Your objective =
Rewrite the stretch of lines from the one containing "Click the 饰品 sector label" through the one containing "Open the Serie", requests included. Scale every coordinate in the answers by 1.55 and round to whole numbers, with halves going up, but keep the numbers in the requests unchanged.

(Pointing records for text and elements)
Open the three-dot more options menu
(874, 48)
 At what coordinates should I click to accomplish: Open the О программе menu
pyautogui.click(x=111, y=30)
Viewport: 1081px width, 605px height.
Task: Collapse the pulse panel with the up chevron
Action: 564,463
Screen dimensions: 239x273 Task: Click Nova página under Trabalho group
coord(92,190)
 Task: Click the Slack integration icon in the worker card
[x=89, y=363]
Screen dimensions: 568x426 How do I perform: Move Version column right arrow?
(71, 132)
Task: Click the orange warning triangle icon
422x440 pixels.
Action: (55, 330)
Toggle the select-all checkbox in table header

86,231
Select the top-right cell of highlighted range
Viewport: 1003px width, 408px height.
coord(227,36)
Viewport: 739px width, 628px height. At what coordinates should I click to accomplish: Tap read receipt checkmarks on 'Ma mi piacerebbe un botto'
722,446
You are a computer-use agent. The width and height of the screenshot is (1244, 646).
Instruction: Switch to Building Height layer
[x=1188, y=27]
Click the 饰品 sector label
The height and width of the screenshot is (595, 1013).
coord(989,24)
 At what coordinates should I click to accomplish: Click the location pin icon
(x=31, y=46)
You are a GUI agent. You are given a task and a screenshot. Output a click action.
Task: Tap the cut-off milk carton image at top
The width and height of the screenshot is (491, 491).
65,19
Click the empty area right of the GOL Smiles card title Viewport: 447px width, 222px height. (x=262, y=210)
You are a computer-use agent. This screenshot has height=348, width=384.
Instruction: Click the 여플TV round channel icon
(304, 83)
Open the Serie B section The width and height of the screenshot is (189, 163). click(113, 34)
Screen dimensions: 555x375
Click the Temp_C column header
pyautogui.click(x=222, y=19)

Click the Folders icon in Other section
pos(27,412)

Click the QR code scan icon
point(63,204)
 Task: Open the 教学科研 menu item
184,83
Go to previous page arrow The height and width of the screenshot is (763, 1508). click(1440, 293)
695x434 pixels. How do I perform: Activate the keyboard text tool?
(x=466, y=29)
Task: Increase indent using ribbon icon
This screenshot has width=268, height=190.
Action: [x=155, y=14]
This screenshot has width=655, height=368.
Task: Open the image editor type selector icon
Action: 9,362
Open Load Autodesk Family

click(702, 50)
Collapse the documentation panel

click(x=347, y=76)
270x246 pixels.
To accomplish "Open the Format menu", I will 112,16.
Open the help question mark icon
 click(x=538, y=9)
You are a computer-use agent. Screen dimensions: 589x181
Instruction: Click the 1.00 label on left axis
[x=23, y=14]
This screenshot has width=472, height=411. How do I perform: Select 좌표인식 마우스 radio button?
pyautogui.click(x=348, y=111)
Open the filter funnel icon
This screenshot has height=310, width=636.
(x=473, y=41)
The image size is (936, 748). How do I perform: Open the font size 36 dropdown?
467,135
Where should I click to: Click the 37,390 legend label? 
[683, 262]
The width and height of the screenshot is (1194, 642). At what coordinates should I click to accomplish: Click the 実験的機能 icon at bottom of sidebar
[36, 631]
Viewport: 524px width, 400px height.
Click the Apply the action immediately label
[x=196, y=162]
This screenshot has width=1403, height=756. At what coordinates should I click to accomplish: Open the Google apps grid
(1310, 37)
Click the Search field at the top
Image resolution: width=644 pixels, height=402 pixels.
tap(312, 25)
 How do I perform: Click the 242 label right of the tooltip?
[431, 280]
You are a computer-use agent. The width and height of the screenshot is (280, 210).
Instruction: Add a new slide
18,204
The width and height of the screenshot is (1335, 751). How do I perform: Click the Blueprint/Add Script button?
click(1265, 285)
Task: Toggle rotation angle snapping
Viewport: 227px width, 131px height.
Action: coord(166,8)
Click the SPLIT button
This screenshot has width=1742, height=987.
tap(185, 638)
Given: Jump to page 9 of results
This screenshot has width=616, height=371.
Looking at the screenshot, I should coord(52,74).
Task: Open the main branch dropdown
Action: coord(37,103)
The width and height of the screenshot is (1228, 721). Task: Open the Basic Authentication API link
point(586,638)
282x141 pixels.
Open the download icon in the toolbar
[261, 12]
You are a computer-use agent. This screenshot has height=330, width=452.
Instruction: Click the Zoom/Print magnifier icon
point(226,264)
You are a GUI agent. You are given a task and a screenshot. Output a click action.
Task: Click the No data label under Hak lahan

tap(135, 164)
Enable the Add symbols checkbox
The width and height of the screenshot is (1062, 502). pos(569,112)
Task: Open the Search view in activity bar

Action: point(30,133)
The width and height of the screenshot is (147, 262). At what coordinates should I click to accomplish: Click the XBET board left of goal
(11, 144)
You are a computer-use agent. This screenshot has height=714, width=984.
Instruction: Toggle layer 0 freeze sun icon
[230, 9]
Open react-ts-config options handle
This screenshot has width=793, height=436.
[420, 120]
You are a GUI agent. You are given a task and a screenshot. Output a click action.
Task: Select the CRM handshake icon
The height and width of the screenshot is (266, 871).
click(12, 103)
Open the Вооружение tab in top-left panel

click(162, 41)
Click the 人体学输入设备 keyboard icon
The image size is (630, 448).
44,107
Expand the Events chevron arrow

Reply =
Click the 饰品 sector label
The height and width of the screenshot is (595, 1013).
coord(1533,37)
 At what coordinates should I click to accomplish: Click the location pin icon
(x=48, y=71)
You are a GUI agent. You are given a task and a screenshot. Output a click action.
Task: Tap the cut-off milk carton image at top
The width and height of the screenshot is (491, 491).
101,29
Click the empty area right of the GOL Smiles card title Viewport: 447px width, 222px height. (x=406, y=326)
You are a computer-use agent. This screenshot has height=348, width=384.
Instruction: Click the 여플TV round channel icon
(471, 129)
Open the Serie B section The width and height of the screenshot is (189, 163). click(175, 53)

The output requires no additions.